4.Hazardous Area Classification Integrity
Leaked hydrocarbons trapped inside a sealed enclosure may create a continuous explosive atmosphere and unintentionally increase hazardous area severity. Ventilation reduces accumulation and preserves design assumptions.
| Hazardous Material | Area Definition (IEC 60079 / International Standard) | IEC Zone Classification | North American Classification (NEC/NFPA 70) |
| Gas (Class I) | An area in which an explosive gas atmosphere is present continuously, for long periods, orfrequently under normal operating conditions. | Zone 0 | Class I, Division 1 (Div.1) |
| Gas (Class I) | An area in which an explosive gas atmosphere is likely to occur in normal operation occasionally. | Zone 1 | Class I, Division 1 (Div.1) |
| Gas (Class I) | An area in which an explosive gas atmosphere is not likely to occur in normal operation, and if it does occur, it will exist only for a short period due to abnormal conditions. | Zone 2 | Class I, Division 2 (Div.2) |
5.Pneumatic Functional Safety
Many end users have reported that when a large-capacity single-acting pneumatic actuator performs a rapid emergency shutdown, a large volume of compressed air is discharged instantaneously. Because the fire protection enclosure is relatively airtight, the sudden pressure increase inside the enclosure can cause it to temporarily bulge or expand.
A ventilation grille provides an effective venting path for the rapid exhaust of the actuator, allowing the released air to escape quickly, thereby preventing pressure build-up and eliminating enclosure bulging. This not only protects the structural integrity of the fire protection enclosure but also ensures the reliable operation of the actuator during emergency shutdown conditions.
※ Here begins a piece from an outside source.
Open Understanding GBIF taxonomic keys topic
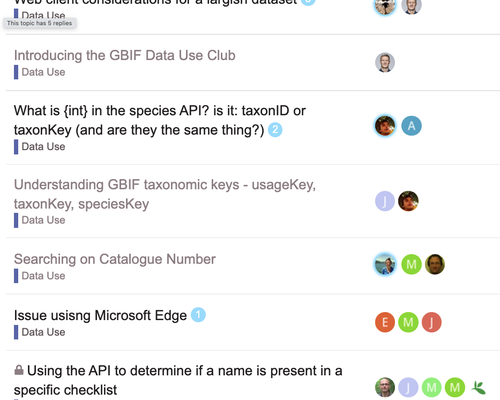500x400 pixels. point(165,194)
6.Mitigation of Moisture Accumulation and Corrosion
Ventilation grilles facilitate rapid drying of the fire protection enclosure when moisture or water is present, thereby minimising the risk of accelerated actuator corrosion.
A properly installed fire protection enclosure is designed to be relatively sealed to provide effective passive fire protection. However, during rainy seasons, high-humidity conditions, or following firewater deluge or sprinkler activation, a certain amount of moisture or water may accumulate inside the enclosure. The presence of moisture can have two significant adverse effects:
- It accelerates corrosion of the actuator and other internal components, potentially reducing their reliability and service life.
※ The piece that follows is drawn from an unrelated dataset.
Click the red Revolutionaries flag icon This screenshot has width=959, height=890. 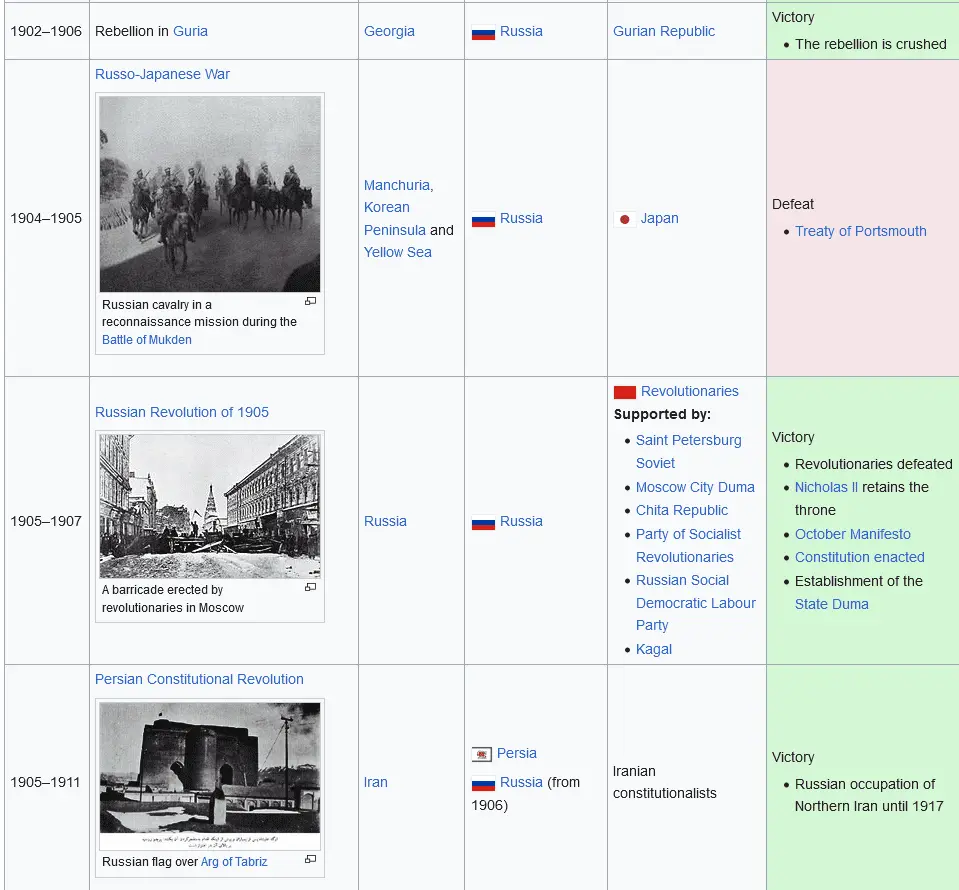tap(625, 392)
- It degrades the long-term fire performance of the enclosure system, particularly by increasing the moisture content of insulation materials and other fire protection components.
By incorporating ventilation grilles, natural air circulation is promoted, allowing trapped moisture to evaporate more efficiently. This helps maintain a dry internal environment, protects the actuator from corrosion, and preserves the long-term integrity and fire protection performance of the enclosure system.
7.Conclusion
Ventilation grilles mitigate overheating, corrosion, gas accumulation and pressure build-up, reducing operational risk over the entire equipment lifecycle. Ventilation should operate during normal service, automatically seal during fire exposure, preserve the fire rating, maintain hazardous area compliance and accommodate pneumatic exhaust.
Future PFP enclosure evaluations should include fire performance, thermal behaviour, pneumatic functionality and hazardous area performance as integrated engineering criteria. Ventilation should be recognised as a functional safety component rather than an optional accessory. An enclosure that survives a fire but compromises normal operation cannot be regarded as an optimised engineering solution.